Folha de S.Paulo

Lá vamos nós de novo

- Ruy Castro

Se você já se perguntou onde foi parar todo o dinheiro velho que trocou pelo novo nas antigas mudanças de moeda no Brasil, sabe que boa parte dele foi incinerada pelos governos de então. Mas outra parte sobreviveu e circula hoje como ectoplasma pelos sites de leilões e compras, disputado por colecionad­ores de velharias exóticas —e poucas velharias são mais exóticas do que dinheiro brasileiro. De anos em anos, devorado pela inflação, cortavam-se três zeros do seu valor e pespegavam­lhe um novo nome, o que obrigava à destruição de bilhões de cédulas e sua substituiç­ão por outras tantas.

Daí, de 1942 para cá, tivemos as notas de cruzeiro, cruzeiro novo, mais uma vez cruzeiro, cruzado, cruzado novo, novamente cruzeiro, cruzeiro real e, por fim, o real. As cédulas novas mal chegavam a ficar velhas e nojentas, porque a inflação fazia com que fossem logo renomeadas e trocadas. Em 1993, a inflação no Brasil foi de, pode crer, 2.708,55%.

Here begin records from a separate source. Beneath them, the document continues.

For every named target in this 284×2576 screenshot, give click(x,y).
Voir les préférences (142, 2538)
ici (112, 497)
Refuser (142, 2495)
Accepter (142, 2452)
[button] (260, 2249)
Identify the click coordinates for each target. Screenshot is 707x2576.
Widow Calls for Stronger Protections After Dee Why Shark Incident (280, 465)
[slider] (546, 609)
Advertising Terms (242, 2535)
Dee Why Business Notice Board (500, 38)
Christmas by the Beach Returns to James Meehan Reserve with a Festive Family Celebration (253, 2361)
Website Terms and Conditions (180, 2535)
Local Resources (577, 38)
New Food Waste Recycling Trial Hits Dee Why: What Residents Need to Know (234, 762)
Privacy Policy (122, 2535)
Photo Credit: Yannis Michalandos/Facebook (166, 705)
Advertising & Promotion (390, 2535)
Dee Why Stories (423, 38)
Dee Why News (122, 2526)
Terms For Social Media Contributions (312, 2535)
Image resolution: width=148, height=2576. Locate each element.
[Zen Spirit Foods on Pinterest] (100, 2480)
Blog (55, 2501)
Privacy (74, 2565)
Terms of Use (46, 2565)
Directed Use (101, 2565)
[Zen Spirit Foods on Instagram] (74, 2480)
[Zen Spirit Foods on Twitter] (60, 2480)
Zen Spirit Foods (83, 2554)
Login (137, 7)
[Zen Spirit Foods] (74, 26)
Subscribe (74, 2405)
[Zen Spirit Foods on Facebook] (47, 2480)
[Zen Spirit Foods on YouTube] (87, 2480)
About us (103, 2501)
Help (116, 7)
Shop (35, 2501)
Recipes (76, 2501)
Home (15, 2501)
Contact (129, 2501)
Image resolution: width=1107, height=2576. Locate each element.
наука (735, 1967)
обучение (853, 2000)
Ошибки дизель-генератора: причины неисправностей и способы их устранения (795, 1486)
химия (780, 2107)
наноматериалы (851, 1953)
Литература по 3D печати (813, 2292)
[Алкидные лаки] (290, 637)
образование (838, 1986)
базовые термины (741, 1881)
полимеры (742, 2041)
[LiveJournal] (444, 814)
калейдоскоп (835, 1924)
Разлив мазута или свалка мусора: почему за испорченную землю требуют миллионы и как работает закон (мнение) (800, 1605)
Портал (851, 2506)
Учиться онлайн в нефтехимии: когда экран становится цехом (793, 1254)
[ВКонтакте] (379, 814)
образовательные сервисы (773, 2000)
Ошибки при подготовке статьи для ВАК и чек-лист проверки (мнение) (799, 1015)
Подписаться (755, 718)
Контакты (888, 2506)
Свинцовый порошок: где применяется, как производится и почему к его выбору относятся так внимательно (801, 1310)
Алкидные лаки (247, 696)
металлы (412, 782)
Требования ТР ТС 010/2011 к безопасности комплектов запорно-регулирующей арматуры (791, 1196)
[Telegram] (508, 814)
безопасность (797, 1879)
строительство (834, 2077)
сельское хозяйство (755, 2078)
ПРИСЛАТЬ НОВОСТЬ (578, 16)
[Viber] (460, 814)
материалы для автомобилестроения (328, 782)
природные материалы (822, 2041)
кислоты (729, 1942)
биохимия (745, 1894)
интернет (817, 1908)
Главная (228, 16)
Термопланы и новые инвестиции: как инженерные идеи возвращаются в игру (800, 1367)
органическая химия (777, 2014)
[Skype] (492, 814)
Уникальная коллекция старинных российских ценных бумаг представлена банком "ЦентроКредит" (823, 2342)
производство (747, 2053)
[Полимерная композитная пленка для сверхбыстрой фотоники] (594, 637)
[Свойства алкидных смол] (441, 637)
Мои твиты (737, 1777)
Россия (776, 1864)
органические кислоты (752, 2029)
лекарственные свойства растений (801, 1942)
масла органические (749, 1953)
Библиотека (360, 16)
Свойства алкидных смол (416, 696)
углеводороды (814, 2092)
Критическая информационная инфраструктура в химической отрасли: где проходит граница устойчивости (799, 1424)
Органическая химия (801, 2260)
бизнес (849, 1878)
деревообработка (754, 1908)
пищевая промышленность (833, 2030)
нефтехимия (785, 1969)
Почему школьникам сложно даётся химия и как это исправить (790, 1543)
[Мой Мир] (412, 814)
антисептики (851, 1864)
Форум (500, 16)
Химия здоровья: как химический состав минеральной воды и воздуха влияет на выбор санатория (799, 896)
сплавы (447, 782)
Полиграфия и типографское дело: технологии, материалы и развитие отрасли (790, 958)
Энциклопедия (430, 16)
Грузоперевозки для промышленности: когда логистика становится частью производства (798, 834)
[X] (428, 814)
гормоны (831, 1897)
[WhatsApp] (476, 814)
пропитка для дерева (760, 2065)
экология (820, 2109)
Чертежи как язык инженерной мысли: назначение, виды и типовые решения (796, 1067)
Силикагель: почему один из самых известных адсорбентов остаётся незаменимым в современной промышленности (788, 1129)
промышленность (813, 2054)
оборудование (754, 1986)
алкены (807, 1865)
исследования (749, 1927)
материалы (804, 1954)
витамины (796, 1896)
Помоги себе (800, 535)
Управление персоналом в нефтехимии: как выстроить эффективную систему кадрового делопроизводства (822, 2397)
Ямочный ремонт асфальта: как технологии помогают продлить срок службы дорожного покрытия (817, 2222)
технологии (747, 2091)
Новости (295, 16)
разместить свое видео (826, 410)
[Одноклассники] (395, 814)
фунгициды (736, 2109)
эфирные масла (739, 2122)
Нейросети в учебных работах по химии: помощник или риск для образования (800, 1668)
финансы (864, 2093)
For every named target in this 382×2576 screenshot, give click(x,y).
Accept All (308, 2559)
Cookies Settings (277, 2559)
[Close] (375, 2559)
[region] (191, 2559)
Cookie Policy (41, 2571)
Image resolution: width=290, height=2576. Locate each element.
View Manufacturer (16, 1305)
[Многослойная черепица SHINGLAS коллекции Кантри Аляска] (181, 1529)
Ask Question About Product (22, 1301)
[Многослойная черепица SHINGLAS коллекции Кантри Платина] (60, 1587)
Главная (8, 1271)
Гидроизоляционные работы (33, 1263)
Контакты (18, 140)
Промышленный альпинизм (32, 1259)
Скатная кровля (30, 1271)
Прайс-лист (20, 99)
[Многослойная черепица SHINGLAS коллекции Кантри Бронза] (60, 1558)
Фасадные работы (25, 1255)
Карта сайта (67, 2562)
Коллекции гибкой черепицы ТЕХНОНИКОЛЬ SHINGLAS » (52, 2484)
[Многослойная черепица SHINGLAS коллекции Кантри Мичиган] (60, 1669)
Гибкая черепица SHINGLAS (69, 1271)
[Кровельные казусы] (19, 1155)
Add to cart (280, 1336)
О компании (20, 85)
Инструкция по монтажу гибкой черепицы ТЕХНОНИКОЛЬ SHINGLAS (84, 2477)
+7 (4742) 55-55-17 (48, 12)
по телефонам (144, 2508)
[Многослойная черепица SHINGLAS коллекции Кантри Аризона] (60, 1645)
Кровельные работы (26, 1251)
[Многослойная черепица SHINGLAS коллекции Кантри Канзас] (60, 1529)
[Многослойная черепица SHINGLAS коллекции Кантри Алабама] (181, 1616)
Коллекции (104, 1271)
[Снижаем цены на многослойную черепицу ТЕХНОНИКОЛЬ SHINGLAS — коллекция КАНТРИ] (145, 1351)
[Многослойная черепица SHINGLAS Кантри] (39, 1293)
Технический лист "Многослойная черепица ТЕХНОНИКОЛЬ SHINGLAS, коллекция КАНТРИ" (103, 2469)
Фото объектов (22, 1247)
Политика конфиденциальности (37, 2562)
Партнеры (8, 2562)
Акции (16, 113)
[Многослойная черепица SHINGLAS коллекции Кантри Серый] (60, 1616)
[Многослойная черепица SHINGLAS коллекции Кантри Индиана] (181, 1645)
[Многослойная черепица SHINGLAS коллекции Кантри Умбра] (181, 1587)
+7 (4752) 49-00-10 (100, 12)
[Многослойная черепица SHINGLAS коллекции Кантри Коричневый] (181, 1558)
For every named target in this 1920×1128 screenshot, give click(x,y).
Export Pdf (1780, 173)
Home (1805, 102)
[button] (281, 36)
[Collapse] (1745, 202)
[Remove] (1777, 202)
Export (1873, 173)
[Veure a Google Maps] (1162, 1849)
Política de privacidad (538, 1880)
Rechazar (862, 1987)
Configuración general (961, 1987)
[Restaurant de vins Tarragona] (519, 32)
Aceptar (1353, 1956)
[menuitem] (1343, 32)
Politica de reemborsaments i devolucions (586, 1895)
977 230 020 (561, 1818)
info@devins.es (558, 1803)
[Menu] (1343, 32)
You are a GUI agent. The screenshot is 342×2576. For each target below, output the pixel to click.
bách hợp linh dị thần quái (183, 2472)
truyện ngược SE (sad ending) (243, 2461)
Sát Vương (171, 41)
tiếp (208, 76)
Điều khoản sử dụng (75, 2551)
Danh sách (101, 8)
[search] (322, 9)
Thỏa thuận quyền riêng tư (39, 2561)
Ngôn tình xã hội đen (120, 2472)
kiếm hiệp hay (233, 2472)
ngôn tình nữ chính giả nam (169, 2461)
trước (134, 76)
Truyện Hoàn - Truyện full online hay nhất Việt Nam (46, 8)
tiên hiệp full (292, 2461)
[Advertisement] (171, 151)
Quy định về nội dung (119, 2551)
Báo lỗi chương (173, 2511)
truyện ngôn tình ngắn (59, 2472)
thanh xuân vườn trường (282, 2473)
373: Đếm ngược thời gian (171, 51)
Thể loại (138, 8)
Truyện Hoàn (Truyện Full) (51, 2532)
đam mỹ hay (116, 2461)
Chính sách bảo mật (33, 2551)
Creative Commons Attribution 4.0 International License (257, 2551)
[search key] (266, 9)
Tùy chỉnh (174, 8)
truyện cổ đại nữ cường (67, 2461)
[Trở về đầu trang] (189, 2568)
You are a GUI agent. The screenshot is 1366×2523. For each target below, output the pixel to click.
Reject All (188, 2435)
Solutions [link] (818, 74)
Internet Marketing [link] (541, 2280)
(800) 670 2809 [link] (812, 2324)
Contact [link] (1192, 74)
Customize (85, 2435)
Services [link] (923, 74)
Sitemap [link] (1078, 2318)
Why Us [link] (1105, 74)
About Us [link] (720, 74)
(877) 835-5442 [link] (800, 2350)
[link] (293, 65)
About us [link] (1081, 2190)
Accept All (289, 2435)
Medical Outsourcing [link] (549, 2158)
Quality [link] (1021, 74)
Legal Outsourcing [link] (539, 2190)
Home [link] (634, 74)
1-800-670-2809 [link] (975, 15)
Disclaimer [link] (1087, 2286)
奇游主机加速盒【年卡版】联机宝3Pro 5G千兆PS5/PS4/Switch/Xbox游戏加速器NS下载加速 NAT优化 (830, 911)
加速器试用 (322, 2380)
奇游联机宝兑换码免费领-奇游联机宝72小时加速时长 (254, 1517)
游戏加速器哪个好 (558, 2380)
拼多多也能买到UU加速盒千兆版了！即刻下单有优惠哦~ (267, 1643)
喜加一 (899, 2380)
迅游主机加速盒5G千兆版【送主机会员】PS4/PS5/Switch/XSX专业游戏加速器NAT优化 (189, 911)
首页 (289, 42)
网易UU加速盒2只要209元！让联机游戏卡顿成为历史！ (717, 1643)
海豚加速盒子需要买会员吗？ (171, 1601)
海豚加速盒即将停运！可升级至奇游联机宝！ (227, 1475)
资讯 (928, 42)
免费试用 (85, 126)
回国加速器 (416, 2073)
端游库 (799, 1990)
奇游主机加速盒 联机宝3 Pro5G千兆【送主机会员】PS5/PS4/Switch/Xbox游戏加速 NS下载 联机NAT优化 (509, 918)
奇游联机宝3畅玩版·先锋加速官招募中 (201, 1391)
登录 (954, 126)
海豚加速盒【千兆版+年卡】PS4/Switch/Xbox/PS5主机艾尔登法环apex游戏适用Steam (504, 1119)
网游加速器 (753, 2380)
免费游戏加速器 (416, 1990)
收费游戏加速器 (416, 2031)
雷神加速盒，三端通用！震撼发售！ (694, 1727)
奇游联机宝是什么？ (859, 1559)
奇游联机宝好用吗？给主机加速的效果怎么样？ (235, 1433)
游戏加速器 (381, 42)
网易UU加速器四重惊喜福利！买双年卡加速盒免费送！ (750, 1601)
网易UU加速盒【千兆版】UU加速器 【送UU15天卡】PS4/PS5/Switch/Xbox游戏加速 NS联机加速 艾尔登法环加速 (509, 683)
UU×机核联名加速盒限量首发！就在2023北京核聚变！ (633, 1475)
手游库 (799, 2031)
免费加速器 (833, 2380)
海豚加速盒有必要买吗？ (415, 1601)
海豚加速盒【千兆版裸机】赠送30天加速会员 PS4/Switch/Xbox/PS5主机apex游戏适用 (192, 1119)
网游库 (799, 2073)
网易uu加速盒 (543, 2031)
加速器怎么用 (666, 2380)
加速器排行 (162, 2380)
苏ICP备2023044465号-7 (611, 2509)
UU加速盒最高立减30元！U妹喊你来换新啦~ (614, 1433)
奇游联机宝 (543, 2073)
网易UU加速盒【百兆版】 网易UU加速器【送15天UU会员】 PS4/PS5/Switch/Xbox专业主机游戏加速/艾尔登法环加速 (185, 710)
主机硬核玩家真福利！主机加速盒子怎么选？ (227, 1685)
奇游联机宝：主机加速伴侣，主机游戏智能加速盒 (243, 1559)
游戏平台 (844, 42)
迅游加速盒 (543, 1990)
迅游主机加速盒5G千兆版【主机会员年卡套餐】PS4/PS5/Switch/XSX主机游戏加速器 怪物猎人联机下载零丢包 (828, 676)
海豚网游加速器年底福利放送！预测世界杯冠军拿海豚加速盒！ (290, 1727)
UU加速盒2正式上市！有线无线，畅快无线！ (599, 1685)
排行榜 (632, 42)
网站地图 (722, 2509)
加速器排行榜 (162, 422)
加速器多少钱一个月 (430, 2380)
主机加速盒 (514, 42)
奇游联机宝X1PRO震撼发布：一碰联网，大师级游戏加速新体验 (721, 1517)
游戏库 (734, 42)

Carla Zaccagnini, artista plástica argentina que, em criança, nos anos 1970 e 1980, morou no Brasil com sua família, lembra-se bem daquela loucura. Ela é o objeto de sua atual exposição numa galeria de Nova York, “Cuentos de cuentas”, composta de material que comprou no Mercado Livre: notas e mais notas de dinheiro brasileiro, que ela dobrou em barquinhos para expor. A ideia de ver dinheiro que um dia foi duro de ganhar reduzido a algo tão infantil como um barquinho faz pensar em como podíamos ter aproveitad­o melhor aquele tempo, sem tantas aflições e angústias.

A criação do real, em 1994, vergou a inflação a níveis de países estáveis e assim a mantivemos até hoje. Até hoje? Sob Jair Bolsonaro, a inflação voltou pela primeira vez aos dois dígitos anuais. Lá vamos nós de novo.

Ontem, ao tirar dinheiro na máquina, fui contemplad­o com uma nota de R$ 200. Carla Zaccagnini não demora a ter de atualizar sua exposição.